#### [What you should do]
Please retype every entry, keeping each one exactly as written.

#### [Data]
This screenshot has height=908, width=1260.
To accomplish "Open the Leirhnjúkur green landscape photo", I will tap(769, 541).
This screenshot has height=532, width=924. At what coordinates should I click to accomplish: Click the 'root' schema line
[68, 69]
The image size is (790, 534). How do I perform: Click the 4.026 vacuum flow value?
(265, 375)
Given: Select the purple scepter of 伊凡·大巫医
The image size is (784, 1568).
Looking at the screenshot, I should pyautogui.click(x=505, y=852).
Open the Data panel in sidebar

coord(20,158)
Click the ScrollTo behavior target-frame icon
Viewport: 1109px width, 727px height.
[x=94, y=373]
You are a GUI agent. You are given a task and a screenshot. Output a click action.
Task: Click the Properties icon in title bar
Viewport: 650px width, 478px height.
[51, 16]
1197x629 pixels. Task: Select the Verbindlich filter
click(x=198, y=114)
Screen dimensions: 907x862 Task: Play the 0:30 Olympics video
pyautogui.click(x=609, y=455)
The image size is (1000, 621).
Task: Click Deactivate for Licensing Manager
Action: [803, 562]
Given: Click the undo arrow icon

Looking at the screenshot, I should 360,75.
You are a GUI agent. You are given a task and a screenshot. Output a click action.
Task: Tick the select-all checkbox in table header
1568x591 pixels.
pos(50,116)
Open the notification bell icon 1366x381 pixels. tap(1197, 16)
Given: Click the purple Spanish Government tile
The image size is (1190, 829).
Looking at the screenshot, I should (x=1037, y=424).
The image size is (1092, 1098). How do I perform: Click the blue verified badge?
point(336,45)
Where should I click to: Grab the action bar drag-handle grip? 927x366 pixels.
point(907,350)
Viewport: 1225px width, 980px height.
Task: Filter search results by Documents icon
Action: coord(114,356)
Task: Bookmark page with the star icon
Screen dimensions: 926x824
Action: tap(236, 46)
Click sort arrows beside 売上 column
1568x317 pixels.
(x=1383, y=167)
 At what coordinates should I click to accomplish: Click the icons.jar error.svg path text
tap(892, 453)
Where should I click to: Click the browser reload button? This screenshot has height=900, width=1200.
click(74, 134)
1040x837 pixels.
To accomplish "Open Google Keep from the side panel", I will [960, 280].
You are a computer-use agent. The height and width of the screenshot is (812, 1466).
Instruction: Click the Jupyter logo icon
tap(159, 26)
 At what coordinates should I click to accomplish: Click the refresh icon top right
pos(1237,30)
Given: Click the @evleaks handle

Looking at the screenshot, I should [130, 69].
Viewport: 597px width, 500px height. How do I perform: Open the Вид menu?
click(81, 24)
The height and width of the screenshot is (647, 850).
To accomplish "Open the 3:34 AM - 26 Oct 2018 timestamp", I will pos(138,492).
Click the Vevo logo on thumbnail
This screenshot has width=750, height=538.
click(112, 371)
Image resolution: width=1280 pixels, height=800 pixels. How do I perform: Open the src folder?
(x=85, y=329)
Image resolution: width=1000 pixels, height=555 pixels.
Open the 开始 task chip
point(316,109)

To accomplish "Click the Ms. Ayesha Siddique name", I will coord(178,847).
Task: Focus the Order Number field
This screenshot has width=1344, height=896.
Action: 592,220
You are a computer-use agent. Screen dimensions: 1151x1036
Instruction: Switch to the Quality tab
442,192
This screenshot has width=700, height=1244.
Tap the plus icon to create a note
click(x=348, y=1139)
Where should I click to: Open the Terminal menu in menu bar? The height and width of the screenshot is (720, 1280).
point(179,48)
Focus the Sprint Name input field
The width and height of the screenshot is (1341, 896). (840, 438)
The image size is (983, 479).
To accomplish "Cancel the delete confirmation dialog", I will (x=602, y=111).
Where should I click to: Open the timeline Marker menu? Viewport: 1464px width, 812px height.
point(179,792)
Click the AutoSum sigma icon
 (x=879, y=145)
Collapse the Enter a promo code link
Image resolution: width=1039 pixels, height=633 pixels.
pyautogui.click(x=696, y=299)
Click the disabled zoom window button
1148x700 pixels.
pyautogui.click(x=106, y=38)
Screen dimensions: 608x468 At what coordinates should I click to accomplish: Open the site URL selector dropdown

#### [Output below]
This screenshot has height=908, width=1260.
To accomplish "Open the Leirhnjúkur green landscape photo", I will tap(769, 541).
This screenshot has height=532, width=924. At what coordinates should I click to accomplish: Click the 'root' schema line
[68, 69]
The image size is (790, 534). How do I perform: Click the 4.026 vacuum flow value?
(265, 375)
Given: Select the purple scepter of 伊凡·大巫医
The image size is (784, 1568).
Looking at the screenshot, I should pyautogui.click(x=505, y=852).
Open the Data panel in sidebar

coord(20,158)
Click the ScrollTo behavior target-frame icon
Viewport: 1109px width, 727px height.
[x=94, y=373]
You are a GUI agent. You are given a task and a screenshot. Output a click action.
Task: Click the Properties icon in title bar
Viewport: 650px width, 478px height.
[51, 16]
1197x629 pixels. Task: Select the Verbindlich filter
click(x=198, y=114)
Screen dimensions: 907x862 Task: Play the 0:30 Olympics video
pyautogui.click(x=609, y=455)
The image size is (1000, 621).
Task: Click Deactivate for Licensing Manager
Action: [803, 562]
Given: Click the undo arrow icon

Looking at the screenshot, I should 360,75.
You are a GUI agent. You are given a task and a screenshot. Output a click action.
Task: Tick the select-all checkbox in table header
1568x591 pixels.
pos(50,116)
Open the notification bell icon 1366x381 pixels. tap(1197, 16)
Given: Click the purple Spanish Government tile
The image size is (1190, 829).
Looking at the screenshot, I should (x=1037, y=424).
The image size is (1092, 1098). How do I perform: Click the blue verified badge?
point(336,45)
Where should I click to: Grab the action bar drag-handle grip? 927x366 pixels.
point(907,350)
Viewport: 1225px width, 980px height.
Task: Filter search results by Documents icon
Action: coord(114,356)
Task: Bookmark page with the star icon
Screen dimensions: 926x824
Action: tap(236, 46)
Click sort arrows beside 売上 column
1568x317 pixels.
(x=1383, y=167)
 At what coordinates should I click to accomplish: Click the icons.jar error.svg path text
tap(892, 453)
Where should I click to: Click the browser reload button? This screenshot has height=900, width=1200.
click(74, 134)
1040x837 pixels.
To accomplish "Open Google Keep from the side panel", I will [960, 280].
You are a computer-use agent. The height and width of the screenshot is (812, 1466).
Instruction: Click the Jupyter logo icon
tap(159, 26)
 At what coordinates should I click to accomplish: Click the refresh icon top right
pos(1237,30)
Given: Click the @evleaks handle

Looking at the screenshot, I should [130, 69].
Viewport: 597px width, 500px height. How do I perform: Open the Вид menu?
click(81, 24)
The height and width of the screenshot is (647, 850).
To accomplish "Open the 3:34 AM - 26 Oct 2018 timestamp", I will pos(138,492).
Click the Vevo logo on thumbnail
This screenshot has width=750, height=538.
click(112, 371)
Image resolution: width=1280 pixels, height=800 pixels. How do I perform: Open the src folder?
(x=85, y=329)
Image resolution: width=1000 pixels, height=555 pixels.
Open the 开始 task chip
point(316,109)

To accomplish "Click the Ms. Ayesha Siddique name", I will coord(178,847).
Task: Focus the Order Number field
This screenshot has width=1344, height=896.
Action: 592,220
You are a computer-use agent. Screen dimensions: 1151x1036
Instruction: Switch to the Quality tab
442,192
This screenshot has width=700, height=1244.
Tap the plus icon to create a note
click(x=348, y=1139)
Where should I click to: Open the Terminal menu in menu bar? The height and width of the screenshot is (720, 1280).
point(179,48)
Focus the Sprint Name input field
The width and height of the screenshot is (1341, 896). (840, 438)
The image size is (983, 479).
To accomplish "Cancel the delete confirmation dialog", I will (x=602, y=111).
Where should I click to: Open the timeline Marker menu? Viewport: 1464px width, 812px height.
point(179,792)
Click the AutoSum sigma icon
 (x=879, y=145)
Collapse the Enter a promo code link
Image resolution: width=1039 pixels, height=633 pixels.
pyautogui.click(x=696, y=299)
Click the disabled zoom window button
1148x700 pixels.
pyautogui.click(x=106, y=38)
Screen dimensions: 608x468 At what coordinates should I click to accomplish: Open the site URL selector dropdown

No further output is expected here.